**Provided data:**
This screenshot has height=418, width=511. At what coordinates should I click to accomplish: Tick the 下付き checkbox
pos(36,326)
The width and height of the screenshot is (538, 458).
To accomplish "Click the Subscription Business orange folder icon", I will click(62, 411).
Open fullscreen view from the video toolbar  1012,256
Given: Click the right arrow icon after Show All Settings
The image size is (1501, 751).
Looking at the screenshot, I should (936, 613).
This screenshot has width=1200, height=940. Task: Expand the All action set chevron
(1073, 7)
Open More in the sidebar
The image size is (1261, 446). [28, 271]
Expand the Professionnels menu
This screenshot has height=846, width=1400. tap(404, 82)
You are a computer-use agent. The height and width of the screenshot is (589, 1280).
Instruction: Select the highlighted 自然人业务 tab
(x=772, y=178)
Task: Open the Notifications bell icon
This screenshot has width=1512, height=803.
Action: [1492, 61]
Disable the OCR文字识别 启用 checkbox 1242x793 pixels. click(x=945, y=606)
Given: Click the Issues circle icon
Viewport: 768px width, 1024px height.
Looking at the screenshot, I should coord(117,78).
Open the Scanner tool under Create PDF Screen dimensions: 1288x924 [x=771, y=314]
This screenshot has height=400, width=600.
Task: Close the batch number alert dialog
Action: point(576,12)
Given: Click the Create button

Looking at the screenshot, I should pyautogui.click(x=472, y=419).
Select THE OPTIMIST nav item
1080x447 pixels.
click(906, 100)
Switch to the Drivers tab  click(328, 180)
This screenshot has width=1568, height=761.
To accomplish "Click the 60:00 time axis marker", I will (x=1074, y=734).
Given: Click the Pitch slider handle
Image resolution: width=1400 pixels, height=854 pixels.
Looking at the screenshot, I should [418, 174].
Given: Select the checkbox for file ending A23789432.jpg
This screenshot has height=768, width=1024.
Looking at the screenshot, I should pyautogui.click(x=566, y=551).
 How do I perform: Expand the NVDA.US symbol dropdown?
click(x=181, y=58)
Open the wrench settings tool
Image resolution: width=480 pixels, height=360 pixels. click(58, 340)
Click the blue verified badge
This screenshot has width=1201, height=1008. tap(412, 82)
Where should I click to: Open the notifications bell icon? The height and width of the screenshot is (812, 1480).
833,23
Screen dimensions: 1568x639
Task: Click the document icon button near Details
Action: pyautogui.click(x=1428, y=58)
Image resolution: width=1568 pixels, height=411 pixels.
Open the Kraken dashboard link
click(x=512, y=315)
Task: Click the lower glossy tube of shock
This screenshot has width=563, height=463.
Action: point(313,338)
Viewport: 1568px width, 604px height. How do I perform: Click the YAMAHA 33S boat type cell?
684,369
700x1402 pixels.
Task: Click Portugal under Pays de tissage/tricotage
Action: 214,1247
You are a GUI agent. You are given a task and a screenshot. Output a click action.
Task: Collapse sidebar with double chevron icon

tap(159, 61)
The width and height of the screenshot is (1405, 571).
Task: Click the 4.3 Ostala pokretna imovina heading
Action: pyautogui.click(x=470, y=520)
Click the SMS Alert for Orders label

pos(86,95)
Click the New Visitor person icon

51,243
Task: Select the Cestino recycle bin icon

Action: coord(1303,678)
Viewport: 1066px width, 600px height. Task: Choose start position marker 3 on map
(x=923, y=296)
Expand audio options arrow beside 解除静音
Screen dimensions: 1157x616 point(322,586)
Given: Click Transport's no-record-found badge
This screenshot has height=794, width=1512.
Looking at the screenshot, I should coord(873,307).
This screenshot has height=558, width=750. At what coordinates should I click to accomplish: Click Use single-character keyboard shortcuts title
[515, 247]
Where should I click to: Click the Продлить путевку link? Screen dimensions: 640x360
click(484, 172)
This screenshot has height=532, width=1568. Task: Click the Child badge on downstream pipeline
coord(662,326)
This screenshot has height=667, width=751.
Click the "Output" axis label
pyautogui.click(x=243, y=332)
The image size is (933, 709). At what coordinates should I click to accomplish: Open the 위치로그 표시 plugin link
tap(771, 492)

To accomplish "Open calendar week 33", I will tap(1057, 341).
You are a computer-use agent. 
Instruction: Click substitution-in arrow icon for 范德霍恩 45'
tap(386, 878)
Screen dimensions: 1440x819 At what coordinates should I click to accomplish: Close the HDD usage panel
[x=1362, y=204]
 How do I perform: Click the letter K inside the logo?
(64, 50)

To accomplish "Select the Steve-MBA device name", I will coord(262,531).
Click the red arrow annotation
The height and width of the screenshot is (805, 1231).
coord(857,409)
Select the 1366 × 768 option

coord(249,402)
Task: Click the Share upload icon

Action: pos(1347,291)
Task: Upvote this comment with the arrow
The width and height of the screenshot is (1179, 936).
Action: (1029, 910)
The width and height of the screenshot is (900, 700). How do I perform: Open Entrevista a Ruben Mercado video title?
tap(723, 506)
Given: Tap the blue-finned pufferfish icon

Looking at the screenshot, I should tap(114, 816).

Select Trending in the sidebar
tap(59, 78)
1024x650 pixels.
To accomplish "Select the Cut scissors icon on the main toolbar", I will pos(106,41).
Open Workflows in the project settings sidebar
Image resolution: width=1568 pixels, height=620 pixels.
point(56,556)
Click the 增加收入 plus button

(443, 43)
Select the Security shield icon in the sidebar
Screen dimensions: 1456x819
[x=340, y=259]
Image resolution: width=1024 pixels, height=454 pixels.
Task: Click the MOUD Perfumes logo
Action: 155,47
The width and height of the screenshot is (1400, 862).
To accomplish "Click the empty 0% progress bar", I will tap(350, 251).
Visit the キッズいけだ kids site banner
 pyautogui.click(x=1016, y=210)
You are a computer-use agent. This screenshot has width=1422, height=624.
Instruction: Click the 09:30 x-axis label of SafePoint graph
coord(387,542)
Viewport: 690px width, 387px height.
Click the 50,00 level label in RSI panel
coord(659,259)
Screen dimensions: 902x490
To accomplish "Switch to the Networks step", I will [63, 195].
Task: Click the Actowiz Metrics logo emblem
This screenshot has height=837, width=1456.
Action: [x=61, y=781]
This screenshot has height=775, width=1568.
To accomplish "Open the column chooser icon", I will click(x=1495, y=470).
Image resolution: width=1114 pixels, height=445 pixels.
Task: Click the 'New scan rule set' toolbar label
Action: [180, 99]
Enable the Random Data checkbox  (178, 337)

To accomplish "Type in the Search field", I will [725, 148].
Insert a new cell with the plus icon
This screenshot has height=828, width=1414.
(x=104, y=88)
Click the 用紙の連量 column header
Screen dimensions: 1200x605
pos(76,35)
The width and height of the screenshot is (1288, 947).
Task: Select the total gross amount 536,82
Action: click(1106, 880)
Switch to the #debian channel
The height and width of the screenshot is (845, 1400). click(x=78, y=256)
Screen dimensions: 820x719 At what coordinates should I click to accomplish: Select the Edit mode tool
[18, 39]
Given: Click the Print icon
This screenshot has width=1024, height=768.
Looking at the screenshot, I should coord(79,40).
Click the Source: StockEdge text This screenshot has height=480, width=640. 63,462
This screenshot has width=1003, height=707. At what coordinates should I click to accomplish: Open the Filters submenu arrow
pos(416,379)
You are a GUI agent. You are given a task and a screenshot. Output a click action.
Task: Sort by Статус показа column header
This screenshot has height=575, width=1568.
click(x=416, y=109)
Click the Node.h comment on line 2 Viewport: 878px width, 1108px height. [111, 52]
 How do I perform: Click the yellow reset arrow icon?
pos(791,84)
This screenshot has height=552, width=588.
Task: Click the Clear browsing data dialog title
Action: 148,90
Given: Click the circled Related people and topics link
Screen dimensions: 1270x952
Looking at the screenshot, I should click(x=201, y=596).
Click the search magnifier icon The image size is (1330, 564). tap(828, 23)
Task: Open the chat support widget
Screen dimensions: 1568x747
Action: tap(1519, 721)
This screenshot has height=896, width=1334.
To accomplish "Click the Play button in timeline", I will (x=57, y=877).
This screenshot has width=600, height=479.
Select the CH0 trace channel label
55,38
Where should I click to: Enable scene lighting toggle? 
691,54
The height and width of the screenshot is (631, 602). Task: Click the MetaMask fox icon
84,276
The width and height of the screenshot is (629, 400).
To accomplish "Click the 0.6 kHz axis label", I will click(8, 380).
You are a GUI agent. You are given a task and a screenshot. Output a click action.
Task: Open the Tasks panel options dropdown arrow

**Exercise task:** Repeat the lines above word for word, from the first line through the line with "Looking at the screenshot, I should (936, 613).".

**Exercise result:**
This screenshot has height=418, width=511. At what coordinates should I click to accomplish: Tick the 下付き checkbox
pos(36,326)
The width and height of the screenshot is (538, 458).
To accomplish "Click the Subscription Business orange folder icon", I will click(62, 411).
Open fullscreen view from the video toolbar  1012,256
Given: Click the right arrow icon after Show All Settings
The image size is (1501, 751).
Looking at the screenshot, I should (936, 613).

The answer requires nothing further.